### What you have to do
In the court opinion excerpt, which requirement of § 109 does the court hold is covered by the principle that § 109 eligibility is not jurisdictional?

### Extract to read
--------------------------------------------------

Arbaugh v. Y&H Corp., 546 U.S. 500, 515-16 (2006) (emphasis added) (construing 42 U.S.C. § 2000e).
Under Wenberg and Mendez, § 109 requirements implicate eligibility to be a debtor, not the court's subject matter jurisdiction. Following the Supreme Court's bright-line test in Arbaugh, we note that § 109 "does not speak in jurisdictional terms or refer in any way to the jurisdiction of the district courts." Id. at 515. Accordingly, we reaffirm our previous decisions concluding that "§ 109 eligibility is not jurisdictional." See In re Wenberg, 94 B.R. at 637; see also 2 Collier on Bankruptcy § 109.02 (Alan N. Resnick & Henry J. Sommer, eds., 16th ed. rev. 2016) ("Section 109 is not characterized in terms of venue or jurisdiction by the statute itself, and it is clear that it is not jurisdictional. Section 109 is a rule governing eligibility for relief." (emphasis added)). We hold that this principle applies to the "person" requirement of § 109(a) and (d).
We find no merit to the Trust's jurisdictional argument.
B. The bankruptcy court did not abuse its discretion in applying judicial estoppel.

--------------------------------------------------

### Stored records
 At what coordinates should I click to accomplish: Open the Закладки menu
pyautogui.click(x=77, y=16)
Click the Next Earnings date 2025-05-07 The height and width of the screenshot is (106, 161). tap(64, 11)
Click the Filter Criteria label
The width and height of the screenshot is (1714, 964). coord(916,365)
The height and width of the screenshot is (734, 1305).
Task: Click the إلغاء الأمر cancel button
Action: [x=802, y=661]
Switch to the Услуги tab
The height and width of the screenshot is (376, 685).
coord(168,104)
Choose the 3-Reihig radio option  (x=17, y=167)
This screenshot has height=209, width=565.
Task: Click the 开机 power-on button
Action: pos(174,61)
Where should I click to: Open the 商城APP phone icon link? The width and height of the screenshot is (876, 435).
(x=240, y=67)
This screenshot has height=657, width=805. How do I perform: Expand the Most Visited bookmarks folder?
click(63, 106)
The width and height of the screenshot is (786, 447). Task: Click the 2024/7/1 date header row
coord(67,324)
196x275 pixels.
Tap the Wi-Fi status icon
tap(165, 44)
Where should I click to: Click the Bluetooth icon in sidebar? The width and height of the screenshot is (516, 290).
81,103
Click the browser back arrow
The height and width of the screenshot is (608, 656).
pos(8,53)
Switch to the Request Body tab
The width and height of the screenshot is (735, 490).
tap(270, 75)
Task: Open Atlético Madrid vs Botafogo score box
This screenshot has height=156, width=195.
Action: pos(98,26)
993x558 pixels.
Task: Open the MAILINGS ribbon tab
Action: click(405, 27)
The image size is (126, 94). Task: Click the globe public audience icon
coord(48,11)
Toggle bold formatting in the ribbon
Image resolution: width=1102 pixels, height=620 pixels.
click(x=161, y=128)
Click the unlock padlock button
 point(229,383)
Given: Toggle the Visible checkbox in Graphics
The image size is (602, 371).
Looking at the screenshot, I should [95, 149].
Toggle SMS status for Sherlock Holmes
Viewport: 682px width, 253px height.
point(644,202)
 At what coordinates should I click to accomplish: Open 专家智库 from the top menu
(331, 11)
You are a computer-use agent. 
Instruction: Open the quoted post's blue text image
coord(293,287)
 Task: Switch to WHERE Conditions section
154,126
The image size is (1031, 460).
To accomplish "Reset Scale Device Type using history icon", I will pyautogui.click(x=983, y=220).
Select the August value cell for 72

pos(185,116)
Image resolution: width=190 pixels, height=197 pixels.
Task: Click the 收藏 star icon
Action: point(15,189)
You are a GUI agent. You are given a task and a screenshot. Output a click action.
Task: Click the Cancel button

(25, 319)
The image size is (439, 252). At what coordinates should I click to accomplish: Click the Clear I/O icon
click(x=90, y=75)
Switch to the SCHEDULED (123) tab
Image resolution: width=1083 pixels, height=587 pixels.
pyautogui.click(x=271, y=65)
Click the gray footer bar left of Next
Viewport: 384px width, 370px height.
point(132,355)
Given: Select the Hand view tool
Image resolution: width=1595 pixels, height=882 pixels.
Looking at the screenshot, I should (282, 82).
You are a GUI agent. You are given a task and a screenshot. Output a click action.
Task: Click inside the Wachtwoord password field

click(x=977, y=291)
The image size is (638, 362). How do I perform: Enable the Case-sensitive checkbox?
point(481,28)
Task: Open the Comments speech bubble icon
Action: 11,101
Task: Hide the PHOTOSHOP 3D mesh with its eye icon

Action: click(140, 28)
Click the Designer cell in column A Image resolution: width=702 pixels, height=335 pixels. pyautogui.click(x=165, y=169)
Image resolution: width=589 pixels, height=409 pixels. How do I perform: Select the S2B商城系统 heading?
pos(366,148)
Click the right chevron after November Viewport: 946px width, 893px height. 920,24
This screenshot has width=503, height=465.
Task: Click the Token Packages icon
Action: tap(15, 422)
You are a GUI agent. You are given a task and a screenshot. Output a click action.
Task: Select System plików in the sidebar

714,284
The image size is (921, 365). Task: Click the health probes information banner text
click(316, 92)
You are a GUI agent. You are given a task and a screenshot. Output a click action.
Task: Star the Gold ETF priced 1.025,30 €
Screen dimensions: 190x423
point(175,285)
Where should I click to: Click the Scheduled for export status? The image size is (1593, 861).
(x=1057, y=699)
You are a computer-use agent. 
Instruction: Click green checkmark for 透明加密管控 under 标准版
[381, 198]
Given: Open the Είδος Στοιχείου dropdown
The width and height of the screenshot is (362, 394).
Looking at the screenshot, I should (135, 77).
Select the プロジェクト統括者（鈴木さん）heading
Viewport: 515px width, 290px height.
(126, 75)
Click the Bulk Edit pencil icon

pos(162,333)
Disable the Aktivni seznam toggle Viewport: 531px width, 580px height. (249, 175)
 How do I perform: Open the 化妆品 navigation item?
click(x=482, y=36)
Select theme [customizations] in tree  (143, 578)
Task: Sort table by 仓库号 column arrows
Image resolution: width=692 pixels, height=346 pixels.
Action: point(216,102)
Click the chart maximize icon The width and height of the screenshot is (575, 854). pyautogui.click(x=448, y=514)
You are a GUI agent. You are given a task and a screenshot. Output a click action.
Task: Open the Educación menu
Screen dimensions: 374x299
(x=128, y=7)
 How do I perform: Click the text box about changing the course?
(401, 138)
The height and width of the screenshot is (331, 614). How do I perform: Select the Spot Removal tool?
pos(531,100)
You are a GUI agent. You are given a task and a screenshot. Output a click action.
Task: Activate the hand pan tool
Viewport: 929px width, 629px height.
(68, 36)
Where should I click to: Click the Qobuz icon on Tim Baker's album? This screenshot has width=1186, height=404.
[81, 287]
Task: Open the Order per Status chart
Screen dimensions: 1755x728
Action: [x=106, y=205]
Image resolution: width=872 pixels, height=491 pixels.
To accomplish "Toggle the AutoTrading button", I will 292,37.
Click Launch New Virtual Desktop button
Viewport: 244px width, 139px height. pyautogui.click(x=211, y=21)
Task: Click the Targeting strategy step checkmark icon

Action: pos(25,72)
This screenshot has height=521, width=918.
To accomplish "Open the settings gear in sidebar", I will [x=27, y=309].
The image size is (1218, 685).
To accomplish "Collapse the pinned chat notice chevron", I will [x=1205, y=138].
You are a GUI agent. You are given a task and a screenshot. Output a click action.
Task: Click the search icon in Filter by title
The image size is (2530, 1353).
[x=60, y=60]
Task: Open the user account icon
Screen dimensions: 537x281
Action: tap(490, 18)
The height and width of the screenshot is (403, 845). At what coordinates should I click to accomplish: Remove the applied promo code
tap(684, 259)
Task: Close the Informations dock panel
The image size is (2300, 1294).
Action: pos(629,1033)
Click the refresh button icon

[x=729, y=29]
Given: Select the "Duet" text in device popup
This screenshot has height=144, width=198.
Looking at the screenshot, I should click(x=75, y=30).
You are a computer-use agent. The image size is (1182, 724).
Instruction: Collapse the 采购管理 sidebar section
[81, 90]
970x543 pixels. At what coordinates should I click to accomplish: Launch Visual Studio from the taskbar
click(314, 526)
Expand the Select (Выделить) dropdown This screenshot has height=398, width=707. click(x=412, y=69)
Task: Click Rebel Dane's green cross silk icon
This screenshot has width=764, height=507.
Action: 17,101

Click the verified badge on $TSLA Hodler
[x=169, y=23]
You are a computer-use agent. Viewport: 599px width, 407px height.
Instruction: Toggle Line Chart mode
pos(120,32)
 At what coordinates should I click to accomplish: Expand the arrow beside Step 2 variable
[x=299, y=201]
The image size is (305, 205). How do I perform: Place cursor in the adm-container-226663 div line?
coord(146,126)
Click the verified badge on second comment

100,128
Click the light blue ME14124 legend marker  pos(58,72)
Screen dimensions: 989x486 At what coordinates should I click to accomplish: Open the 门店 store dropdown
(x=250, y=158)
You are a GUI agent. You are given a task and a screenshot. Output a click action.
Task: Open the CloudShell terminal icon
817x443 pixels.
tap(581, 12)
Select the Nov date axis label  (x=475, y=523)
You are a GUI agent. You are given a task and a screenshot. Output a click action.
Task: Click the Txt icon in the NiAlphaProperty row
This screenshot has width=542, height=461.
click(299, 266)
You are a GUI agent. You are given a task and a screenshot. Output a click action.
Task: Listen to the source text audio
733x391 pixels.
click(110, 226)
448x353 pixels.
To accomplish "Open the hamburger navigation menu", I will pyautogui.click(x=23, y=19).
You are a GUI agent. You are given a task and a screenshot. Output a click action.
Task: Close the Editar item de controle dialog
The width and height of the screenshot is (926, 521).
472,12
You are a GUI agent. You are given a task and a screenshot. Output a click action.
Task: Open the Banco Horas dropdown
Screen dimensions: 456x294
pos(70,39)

--------------------------------------------------

### Result
The "person" requirement of § 109(a) and (d).